Appropriation versus appreciation is a difficult topic to discuss or even understand. It seems everyone places their line of distinction in a different place. I’ve read and written a lot about this in relation to Native American cultures. But, it is a concept that needs to be considered when looking at art by, inspired by, and stolen from any indigenous or oppressed culture.
For me, one difference revolves around intention and integrity. It’s the difference between wearing a costume and working with, acknowledging, or showing appreciation for the culture the concept originated from. That makes it tough to judge on the surface.
In an article discussing the new video by Coldplay ft. Beyonce, writer Deepa Lakshmin says “Appropriation happens when a privileged group or individual borrows practices, traditions, clothes, and so forth from a marginalized group and is praised for being cool and unique, while the marginalized culture is looked down upon for participating in the same (their own) customs….When I watch HFTW, I feel like Coldplay are visiting an extra-magical version of India as tourists and learning about the culture as they go; the viewer shares this experience with them. Maybe this is because I know Chris Martin’s activism directly helps India. He’s an ambassador for local NGOs and has spoken to Indian politicians about social justice and ending poverty. Or maybe it’s because two Indian fashion designers, Abu Jani and Sandeep Khosla, created Beyoncé’s hand-embroidered and sequined outfits. Or maybe it’s because Sonam Kapoor, a Bollywood actress,appears in the video.”
Here is the video in question:
Another video I think high-lights a culture rather than steals from it is by Nelly Furtado for her song “Big Hoops (Bigger the Better)”. This video features world-renowned hoop dancers, including champion hoop dancer Tony Duncan.
Furtado’s video came out shortly before the infamous “Looking Hot” video by No Doubt.
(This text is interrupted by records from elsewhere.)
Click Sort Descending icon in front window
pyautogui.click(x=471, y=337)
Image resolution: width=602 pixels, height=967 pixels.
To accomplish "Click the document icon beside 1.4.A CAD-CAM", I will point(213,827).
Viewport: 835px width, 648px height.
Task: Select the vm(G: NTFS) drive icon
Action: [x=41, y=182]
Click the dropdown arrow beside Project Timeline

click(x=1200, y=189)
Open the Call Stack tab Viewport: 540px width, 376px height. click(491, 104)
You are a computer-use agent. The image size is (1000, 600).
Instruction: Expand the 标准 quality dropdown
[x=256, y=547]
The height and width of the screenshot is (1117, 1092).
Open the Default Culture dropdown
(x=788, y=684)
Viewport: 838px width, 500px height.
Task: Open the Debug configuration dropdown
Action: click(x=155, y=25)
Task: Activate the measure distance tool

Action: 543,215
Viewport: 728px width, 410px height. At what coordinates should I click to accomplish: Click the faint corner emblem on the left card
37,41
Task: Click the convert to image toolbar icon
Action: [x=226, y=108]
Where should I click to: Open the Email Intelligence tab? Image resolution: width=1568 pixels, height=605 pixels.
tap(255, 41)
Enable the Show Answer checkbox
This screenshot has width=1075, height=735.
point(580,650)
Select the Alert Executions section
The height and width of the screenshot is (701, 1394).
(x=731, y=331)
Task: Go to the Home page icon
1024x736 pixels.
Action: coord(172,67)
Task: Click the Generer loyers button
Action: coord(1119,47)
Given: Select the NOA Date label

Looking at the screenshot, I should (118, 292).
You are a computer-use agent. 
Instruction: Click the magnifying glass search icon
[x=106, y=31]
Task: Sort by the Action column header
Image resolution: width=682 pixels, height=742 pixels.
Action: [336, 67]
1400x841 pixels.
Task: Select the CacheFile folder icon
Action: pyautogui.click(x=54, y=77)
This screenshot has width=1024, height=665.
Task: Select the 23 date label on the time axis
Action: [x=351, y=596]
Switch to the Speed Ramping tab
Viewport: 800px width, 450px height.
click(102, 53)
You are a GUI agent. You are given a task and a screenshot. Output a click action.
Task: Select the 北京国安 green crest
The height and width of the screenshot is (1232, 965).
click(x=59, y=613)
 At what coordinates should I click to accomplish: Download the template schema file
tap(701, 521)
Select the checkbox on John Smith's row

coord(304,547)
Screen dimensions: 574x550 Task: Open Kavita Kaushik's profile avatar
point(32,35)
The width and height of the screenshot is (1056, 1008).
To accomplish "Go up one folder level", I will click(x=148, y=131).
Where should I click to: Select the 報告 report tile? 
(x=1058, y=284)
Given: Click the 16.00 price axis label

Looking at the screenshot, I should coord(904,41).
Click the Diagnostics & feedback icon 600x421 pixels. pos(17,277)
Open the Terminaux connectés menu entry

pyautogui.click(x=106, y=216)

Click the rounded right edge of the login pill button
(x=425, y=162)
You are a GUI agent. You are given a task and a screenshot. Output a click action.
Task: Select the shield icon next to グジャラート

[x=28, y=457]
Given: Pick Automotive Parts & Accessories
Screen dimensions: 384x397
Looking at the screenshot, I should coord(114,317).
The author of this link (which shows the video that had been removed by the band after an uproar) says “I don’t think it’s racist, but plenty of overly-sensitive people do.” This is a clear example of how few people understand the importance of seeking to understand the difference of appreciation and appropriation, and why the conversation should continue.
“Diversity is a beautiful thing, and the conversation surrounding appropriation versus appreciation is ongoing. But if we continuously label everything that draws from another culture as appropriation, I fear artists will stop looking to other cultures for inspiration entirely.” – Deepa Lakshmin
We live in a global world. Once of the most beautiful aspects of this is how technology is bringing forth a way to virtually travel the globe, exposing us to innumerable cultures and ideas. The internet has shown me things my limited budget won’t allow me to experience in person. Inevitably we all are going to see and experience something from another culture that moves us. It may inspire us. We will try things that are new to us but a part of an old culture: foods, clothing, music, art…
I think it starts by asking yourself questions, rather than making accusations against others. Is it appropriation or appreciation when:
- you buy “Navajo Hipster Panties” from Urban Outfitters?
- you take a teen belly dancing class if it’s not taught by someone of Middle Eastern decent?
- when a famous person dons a faux Native American headdress?
- when a local store on the Santa Fe Plaza has a similar faux Plains Indian headdress in their window, and the owners are Native American (but not from a Plains tribe)?
- when you wear jewelry purchased from a person whose culture is not the same as yours?
- when a high fashion designer uses designs from other cultures, such as here and here and here, is it a tribute or theft?
Any time there is an instance of assumed cultural appropriation, it’s important to first pause and examine the scenario and ask questions, and to engage in dialogue to get others’ perspectives.
To that end, what are your thoughts on appropriation versus appreciation?